Guardianships and conservatorships in Florida are similar court rulings. They differ in that guardianship tends to be for persons under the age of 18. Conservatorships, on the other hand, tend to be put in place for adults. Anytime someone is unable to manage an estate he or she owns, the courts will choose a guardian or conservator for this role. A conservatorship has pros and cons that are based on each specific case. Oftentimes, the cons never come to fruition.
When it’s necessary
Conservatorships are useful when they’re necessary. A person who sustains a brain injury may lose the ability to handle his or her own money. A conservator, in this case, checks on this person to ensure that his or her basic needs are met. Additionally, when such a person wants money, the conservator must decide to grant or deny the request.
When it’s overboard
Some conservatorships, in rare cases, are executed for people who don’t entirely need them. Such instances can be stressful for the person relying on the conservator. The conservator assigned to a specific person may be extreme, resulting in the conservatee being abused. A judge will have to make a ruling regarding this.

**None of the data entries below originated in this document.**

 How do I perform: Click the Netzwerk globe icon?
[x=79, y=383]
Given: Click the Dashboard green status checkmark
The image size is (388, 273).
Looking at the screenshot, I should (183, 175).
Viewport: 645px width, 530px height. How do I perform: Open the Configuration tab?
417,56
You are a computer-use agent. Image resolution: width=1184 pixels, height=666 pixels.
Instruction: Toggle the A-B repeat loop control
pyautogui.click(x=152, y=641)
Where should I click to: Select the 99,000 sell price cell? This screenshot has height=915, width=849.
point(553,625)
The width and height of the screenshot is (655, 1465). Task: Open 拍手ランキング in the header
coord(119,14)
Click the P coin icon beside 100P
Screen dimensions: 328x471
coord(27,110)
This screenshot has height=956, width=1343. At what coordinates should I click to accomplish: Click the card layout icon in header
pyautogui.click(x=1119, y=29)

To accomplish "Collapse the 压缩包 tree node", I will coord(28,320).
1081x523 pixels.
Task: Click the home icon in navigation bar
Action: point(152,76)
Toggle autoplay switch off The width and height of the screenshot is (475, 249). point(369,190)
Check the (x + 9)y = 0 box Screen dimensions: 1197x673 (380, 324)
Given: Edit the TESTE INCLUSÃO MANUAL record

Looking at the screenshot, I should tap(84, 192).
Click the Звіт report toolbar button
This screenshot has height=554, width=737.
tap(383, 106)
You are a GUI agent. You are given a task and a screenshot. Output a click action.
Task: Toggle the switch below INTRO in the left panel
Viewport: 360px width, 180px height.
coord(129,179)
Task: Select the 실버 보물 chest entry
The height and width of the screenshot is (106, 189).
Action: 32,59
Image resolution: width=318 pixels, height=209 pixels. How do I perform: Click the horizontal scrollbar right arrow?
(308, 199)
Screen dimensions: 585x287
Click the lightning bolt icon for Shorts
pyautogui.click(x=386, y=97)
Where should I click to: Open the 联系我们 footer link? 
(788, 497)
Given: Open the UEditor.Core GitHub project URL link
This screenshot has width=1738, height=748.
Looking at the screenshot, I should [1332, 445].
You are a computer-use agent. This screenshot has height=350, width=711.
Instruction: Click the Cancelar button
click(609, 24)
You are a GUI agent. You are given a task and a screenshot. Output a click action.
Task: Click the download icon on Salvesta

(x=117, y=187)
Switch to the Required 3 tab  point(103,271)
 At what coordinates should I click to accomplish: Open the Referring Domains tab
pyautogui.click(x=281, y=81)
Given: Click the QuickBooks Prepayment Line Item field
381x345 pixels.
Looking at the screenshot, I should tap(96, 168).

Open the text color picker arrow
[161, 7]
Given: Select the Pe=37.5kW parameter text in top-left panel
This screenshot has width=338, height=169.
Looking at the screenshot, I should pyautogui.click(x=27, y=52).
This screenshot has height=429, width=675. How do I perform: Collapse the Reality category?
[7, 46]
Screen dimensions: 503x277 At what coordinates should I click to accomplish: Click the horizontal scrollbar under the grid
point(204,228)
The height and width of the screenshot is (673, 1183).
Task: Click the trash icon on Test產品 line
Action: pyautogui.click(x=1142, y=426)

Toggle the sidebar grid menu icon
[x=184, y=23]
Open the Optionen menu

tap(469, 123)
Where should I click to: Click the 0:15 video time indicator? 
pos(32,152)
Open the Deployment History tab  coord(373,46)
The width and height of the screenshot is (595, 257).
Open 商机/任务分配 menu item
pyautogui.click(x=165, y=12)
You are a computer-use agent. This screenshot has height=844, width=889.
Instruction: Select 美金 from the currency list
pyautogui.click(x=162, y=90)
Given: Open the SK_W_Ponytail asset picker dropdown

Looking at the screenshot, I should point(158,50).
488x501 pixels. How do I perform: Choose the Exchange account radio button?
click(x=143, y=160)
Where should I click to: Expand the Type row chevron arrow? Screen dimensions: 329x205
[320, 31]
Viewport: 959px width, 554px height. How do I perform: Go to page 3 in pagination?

It manages, yet exposes, assets
Conservatorships, when set in the right conditions, can ensure that someone’s assets are protected. Conservatorships don’t all remain active indefinitely. Those who need temporary assistance in handling their money will find their money intact later. However, it is possible for a conservator to use his or her fiduciary role to benefit him or herself.
Conservatorships in Florida
A conservatorship can be activated against the will of a conservatee. A judge’s ruling, however, doesn’t suggest that this gives puts a conservatee at a disadvantage. Making sure that these arrangements are effective is about, ultimately, holding the conservator accountable.